-------- STUDY TEXT --------

Read: the brilliance of Craig Goodwin’s left foot.

October 8: Big Blue, Round 1

It wasn’t just the sheeting rain that made Allianz Stadium gleam on its A-League Men debut. A crowd of more than 20,000 made light of the foul conditions and the players responded with a humdinger of a contest.

Goals and atmosphere showed the A-League at it’s most exciting, and reminded us of what the local competition can deliver. Not that Sydney FC will look back on this particular night with any great degree of fondness, as Victory hit them three times on the break to earn a deserved 3-2 win – the highlight being Chris Ikonomidis’s equaliser.

Read: Victory draw first blood at new Allianz

October 23: Kisnorbo’s half-time speech

In the end, the cameras got him just in time. When KEEPUP’s A-Leagues All Access series featured the Melbourne City boss, we got unprecedented access to the inner sanctum, and to the methods that have been so successful in his coaching career to date. In particular, the individual, personalised exhortations he made to each player at halftime in the derby were hair-raisingly effective.

As it turns out, we weren’t the only ones watching, which is why Kisnorbo this month became the first Australian to go to coach in one of the top five leagues in Europe, lured to become head coach at Troyes in France’s League 1.

Read: Kisnorbo’s way is always PK to the max

May 21: Western United blow Melbourne victory away

It might seem strange to choose this game to mark the incredible title campaign mounted by Western United under John Aloisi – after all, a week later they won the grand final. But this second leg was a major statement of intent after Western had slipped out of the top two only at the climax of the regular season, and had lost the first leg of the semifinal 1-0 to Victory.

--------

» WHAT IS NEEDED
Can you update the A-League passage, starting with "Goals and atmosphere" and going on through "Chris Ikonomidis’s equaliser.", so that "the Sky Blues" stands in place of "Sydney FC"?

-------- DATASET RECORDS --------

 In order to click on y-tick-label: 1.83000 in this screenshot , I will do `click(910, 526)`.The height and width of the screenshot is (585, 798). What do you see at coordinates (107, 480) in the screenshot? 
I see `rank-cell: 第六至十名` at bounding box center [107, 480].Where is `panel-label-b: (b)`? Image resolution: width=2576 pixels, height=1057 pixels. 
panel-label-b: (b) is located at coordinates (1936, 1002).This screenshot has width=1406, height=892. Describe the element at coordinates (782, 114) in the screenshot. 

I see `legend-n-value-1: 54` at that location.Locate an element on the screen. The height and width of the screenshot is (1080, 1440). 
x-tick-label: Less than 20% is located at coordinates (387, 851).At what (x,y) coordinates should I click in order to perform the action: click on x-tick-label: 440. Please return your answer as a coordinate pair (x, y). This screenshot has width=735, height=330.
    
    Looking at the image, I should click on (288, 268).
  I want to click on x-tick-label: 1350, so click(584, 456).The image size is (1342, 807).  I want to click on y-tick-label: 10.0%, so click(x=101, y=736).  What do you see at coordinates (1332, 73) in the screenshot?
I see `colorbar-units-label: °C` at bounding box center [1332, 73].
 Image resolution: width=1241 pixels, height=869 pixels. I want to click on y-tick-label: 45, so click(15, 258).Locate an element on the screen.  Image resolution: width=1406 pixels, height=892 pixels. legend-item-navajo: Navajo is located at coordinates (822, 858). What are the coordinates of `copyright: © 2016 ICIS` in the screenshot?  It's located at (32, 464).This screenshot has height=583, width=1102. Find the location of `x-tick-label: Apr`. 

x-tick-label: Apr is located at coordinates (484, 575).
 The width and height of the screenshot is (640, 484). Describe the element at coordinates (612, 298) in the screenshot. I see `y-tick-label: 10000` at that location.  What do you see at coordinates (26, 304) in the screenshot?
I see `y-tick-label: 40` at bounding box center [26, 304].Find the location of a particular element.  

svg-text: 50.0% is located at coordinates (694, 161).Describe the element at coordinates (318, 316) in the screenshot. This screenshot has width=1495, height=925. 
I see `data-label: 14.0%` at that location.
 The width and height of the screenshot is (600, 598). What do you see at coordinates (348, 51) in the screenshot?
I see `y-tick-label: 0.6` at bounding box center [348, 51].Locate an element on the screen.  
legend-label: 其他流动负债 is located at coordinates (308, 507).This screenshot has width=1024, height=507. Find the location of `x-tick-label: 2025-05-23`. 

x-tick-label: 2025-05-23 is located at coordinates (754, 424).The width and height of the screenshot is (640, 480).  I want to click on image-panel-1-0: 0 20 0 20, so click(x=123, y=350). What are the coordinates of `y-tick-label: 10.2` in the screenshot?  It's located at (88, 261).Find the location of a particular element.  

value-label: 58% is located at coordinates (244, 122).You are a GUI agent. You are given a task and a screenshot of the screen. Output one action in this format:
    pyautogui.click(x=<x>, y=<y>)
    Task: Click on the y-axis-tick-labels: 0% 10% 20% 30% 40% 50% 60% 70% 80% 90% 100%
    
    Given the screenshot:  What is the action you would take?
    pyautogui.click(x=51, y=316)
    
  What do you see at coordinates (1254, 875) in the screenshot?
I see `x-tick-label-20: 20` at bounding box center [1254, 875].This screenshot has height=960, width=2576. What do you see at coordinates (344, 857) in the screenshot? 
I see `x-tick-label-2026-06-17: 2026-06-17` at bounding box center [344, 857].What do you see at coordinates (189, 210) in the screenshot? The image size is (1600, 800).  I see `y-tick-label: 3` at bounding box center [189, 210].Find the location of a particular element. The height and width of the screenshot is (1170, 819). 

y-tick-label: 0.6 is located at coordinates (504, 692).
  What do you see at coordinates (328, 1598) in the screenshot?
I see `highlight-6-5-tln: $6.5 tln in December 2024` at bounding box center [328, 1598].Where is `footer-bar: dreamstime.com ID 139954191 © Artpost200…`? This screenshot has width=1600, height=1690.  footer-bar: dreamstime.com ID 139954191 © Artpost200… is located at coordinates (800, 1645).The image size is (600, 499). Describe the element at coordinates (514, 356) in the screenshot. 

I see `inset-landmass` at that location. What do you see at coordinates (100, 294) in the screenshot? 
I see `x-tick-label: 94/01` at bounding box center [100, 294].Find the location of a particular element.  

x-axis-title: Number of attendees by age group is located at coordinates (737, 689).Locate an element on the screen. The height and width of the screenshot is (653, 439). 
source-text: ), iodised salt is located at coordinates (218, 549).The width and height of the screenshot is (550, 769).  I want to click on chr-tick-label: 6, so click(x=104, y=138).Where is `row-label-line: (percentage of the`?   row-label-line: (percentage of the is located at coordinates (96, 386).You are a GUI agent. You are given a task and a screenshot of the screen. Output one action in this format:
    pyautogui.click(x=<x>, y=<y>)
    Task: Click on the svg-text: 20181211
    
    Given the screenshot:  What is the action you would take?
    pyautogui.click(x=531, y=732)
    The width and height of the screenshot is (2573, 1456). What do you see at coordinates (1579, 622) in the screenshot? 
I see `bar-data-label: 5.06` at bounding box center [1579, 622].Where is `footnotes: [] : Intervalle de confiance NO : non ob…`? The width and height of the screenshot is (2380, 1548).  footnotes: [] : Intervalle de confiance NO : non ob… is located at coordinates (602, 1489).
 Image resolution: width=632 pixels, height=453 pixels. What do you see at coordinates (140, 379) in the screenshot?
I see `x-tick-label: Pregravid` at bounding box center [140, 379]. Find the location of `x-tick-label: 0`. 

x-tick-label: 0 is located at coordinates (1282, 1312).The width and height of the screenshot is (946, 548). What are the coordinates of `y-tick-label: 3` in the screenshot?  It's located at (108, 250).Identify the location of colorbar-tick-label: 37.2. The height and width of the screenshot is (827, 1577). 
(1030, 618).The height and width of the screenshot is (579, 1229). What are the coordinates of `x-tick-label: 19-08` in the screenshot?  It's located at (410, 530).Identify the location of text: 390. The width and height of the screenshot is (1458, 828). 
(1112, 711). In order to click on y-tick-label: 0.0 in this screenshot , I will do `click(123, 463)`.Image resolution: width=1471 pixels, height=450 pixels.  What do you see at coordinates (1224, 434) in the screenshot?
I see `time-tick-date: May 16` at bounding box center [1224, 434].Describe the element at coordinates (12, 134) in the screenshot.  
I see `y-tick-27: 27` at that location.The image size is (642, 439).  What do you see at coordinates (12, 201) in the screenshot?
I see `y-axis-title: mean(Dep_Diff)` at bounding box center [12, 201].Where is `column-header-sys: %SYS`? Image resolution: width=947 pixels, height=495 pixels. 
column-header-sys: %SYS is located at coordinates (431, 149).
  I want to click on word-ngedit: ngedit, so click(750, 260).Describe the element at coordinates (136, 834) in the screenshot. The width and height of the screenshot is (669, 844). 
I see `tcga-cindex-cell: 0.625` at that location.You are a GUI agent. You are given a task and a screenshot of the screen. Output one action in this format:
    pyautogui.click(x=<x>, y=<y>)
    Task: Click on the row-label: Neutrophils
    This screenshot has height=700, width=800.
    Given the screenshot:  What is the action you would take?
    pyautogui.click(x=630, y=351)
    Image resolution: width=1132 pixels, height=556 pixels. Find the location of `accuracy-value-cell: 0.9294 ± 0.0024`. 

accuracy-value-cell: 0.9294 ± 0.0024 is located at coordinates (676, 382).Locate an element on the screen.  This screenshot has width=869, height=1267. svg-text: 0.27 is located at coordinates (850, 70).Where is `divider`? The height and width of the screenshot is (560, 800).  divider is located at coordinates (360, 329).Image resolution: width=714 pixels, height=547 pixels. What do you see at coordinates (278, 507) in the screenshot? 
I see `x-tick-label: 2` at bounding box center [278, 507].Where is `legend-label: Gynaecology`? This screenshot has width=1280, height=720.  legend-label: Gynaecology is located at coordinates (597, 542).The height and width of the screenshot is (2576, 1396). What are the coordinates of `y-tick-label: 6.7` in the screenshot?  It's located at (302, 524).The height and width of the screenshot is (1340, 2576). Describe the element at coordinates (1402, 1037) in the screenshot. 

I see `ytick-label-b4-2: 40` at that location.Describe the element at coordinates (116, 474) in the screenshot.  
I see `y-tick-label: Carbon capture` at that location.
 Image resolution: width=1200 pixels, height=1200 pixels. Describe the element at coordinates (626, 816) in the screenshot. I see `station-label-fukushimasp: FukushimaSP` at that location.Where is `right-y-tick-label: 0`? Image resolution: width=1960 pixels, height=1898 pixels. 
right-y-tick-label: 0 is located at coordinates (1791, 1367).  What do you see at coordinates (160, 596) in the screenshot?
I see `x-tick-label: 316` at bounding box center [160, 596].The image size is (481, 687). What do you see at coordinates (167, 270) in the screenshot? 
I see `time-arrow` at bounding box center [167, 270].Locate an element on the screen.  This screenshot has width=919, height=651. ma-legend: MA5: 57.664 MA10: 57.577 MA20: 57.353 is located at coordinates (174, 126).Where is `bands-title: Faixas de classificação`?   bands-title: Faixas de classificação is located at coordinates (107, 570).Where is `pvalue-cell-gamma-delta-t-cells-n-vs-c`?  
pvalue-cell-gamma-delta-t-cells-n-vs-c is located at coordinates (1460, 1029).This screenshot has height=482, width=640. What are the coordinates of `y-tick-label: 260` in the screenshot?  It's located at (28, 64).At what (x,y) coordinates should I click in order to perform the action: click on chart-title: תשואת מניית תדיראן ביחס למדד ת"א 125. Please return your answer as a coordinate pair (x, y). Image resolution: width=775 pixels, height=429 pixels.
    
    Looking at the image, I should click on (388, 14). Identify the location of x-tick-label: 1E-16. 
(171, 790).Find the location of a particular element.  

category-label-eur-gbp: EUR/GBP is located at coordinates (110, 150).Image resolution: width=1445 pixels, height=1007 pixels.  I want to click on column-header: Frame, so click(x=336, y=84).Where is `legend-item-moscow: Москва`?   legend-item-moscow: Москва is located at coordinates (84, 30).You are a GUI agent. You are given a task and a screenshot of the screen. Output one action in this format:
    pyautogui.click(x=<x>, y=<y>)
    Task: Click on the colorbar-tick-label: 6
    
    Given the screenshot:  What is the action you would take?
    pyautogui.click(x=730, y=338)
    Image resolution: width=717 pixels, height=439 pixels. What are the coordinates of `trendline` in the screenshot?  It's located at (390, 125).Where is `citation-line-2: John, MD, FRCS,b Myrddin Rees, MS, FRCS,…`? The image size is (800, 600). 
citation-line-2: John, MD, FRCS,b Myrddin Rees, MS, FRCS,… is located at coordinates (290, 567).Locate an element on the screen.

--------

» OUTPUT
Goals and atmosphere showed the A-League at it’s most exciting, and reminded us of what the local competition can deliver. Not that the Sky Blues will look back on this particular night with any great degree of fondness, as Victory hit them three times on the break to earn a deserved 3-2 win – the highlight being Chris Ikonomidis’s equaliser.